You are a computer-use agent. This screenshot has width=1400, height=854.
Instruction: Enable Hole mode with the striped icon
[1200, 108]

==

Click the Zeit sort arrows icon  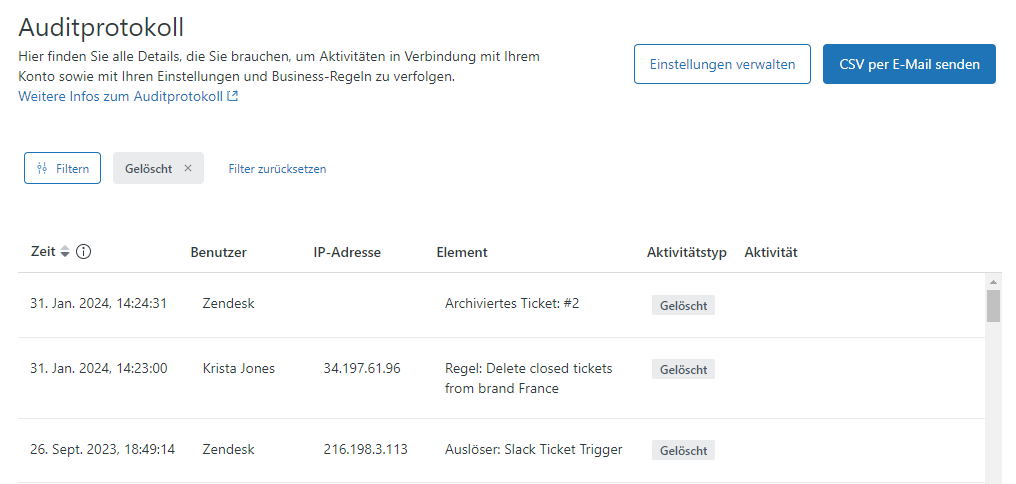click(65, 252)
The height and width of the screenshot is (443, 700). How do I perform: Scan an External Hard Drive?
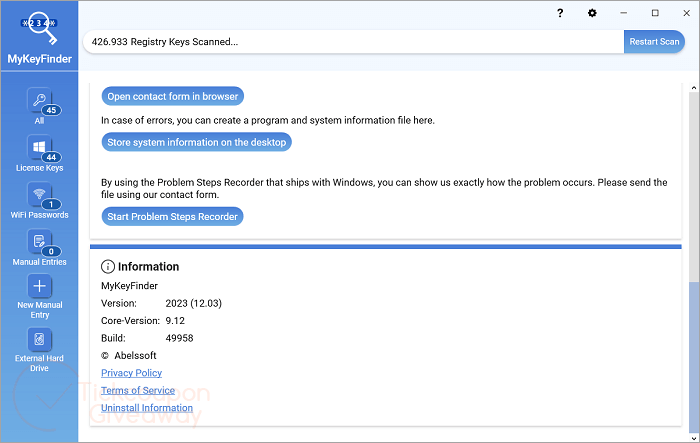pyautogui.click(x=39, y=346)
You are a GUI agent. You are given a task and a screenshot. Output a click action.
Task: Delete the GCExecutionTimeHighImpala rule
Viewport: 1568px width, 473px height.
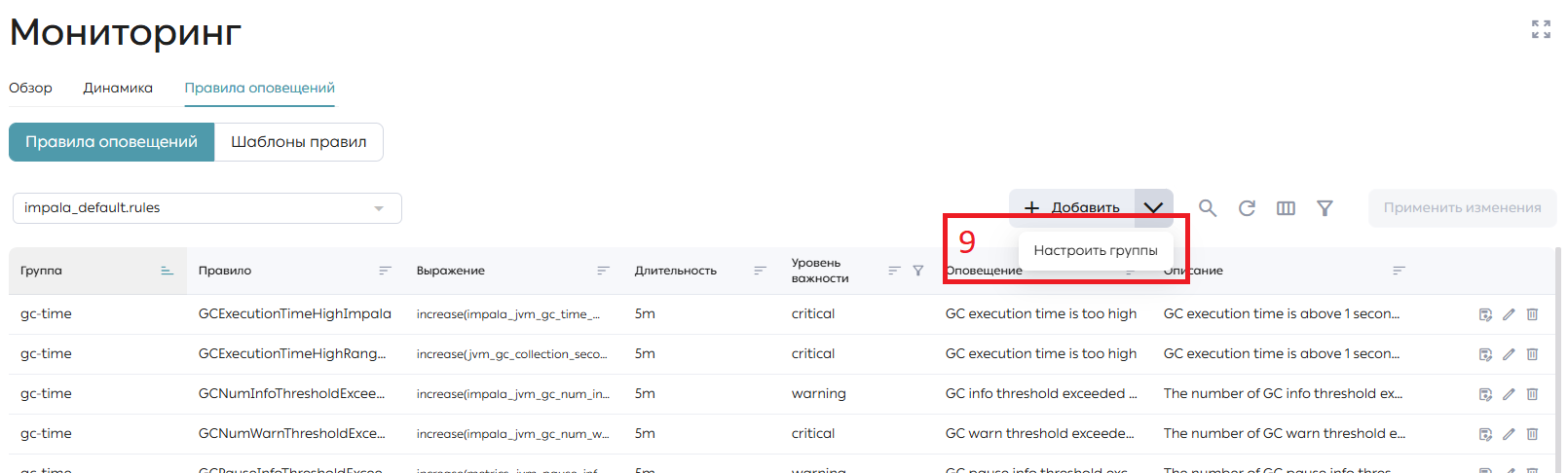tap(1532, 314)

-- What the task asks --
Could you reproduce the data from the line with "You are a computer-use" to the line with "[1200, 108]", both included, line for line?

-- Response for this exercise --
You are a computer-use agent. This screenshot has width=1400, height=854.
Instruction: Enable Hole mode with the striped icon
[1200, 108]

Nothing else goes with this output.